(Target pointing data)
****

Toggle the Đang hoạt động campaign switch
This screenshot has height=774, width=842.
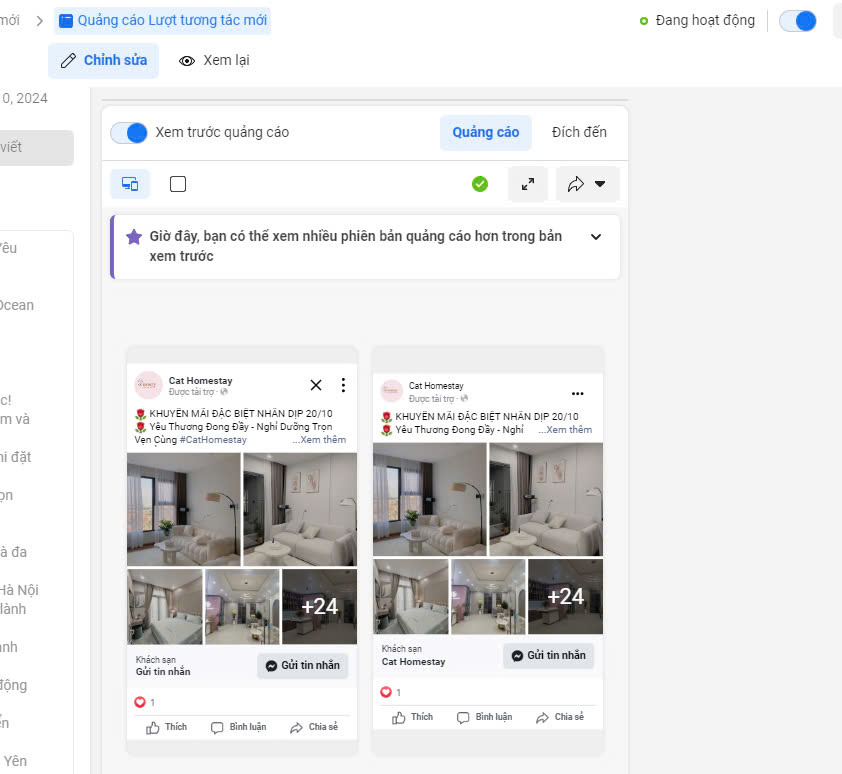click(x=798, y=21)
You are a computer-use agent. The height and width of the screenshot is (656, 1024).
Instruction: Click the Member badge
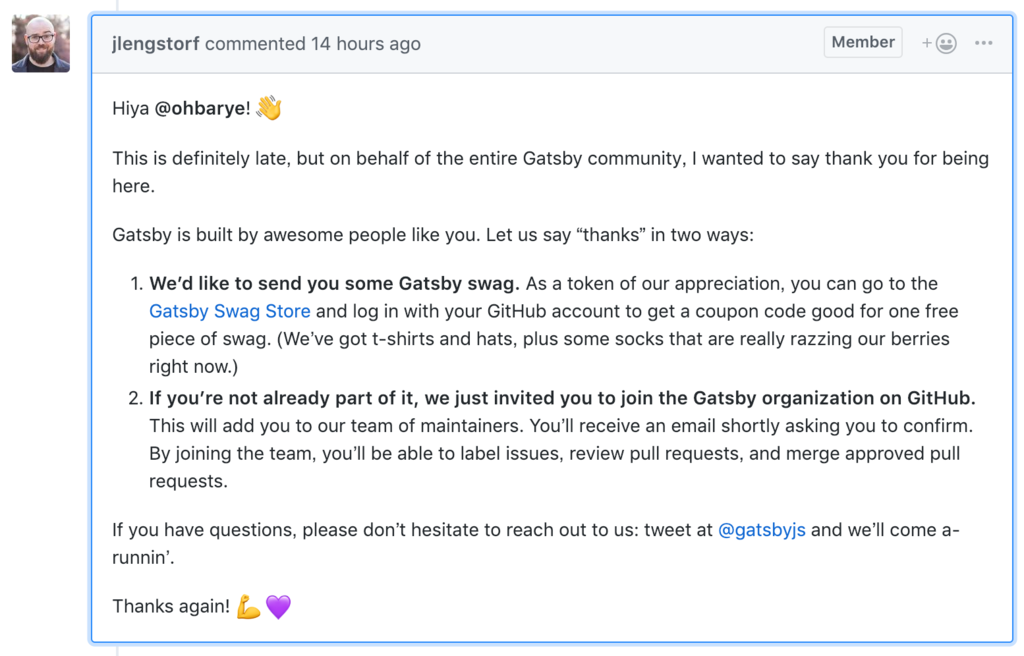863,42
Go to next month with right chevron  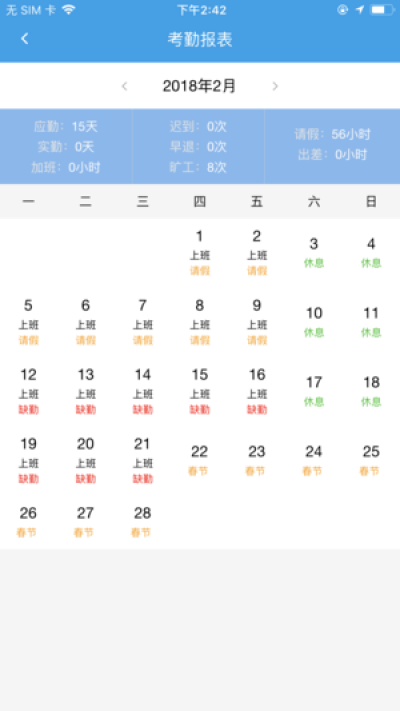click(x=275, y=86)
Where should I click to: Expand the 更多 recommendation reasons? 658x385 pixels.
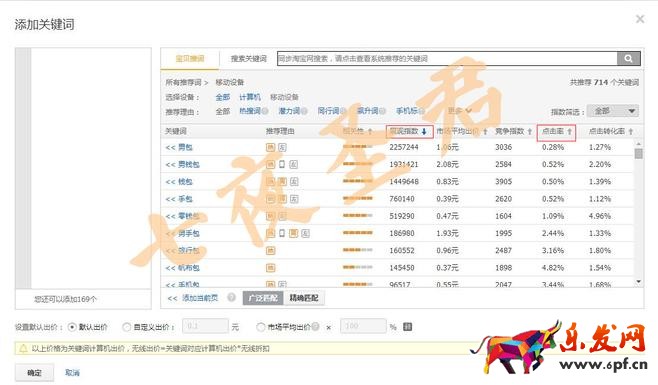460,111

****

Instructions to follow: Return each line of the records that contains the word "screenshot", counting only matches with the same capitalization.

Solution:
This screenshot has height=774, width=842.
You are a computer-use agent. The height and width of the screenshot is (656, 1024).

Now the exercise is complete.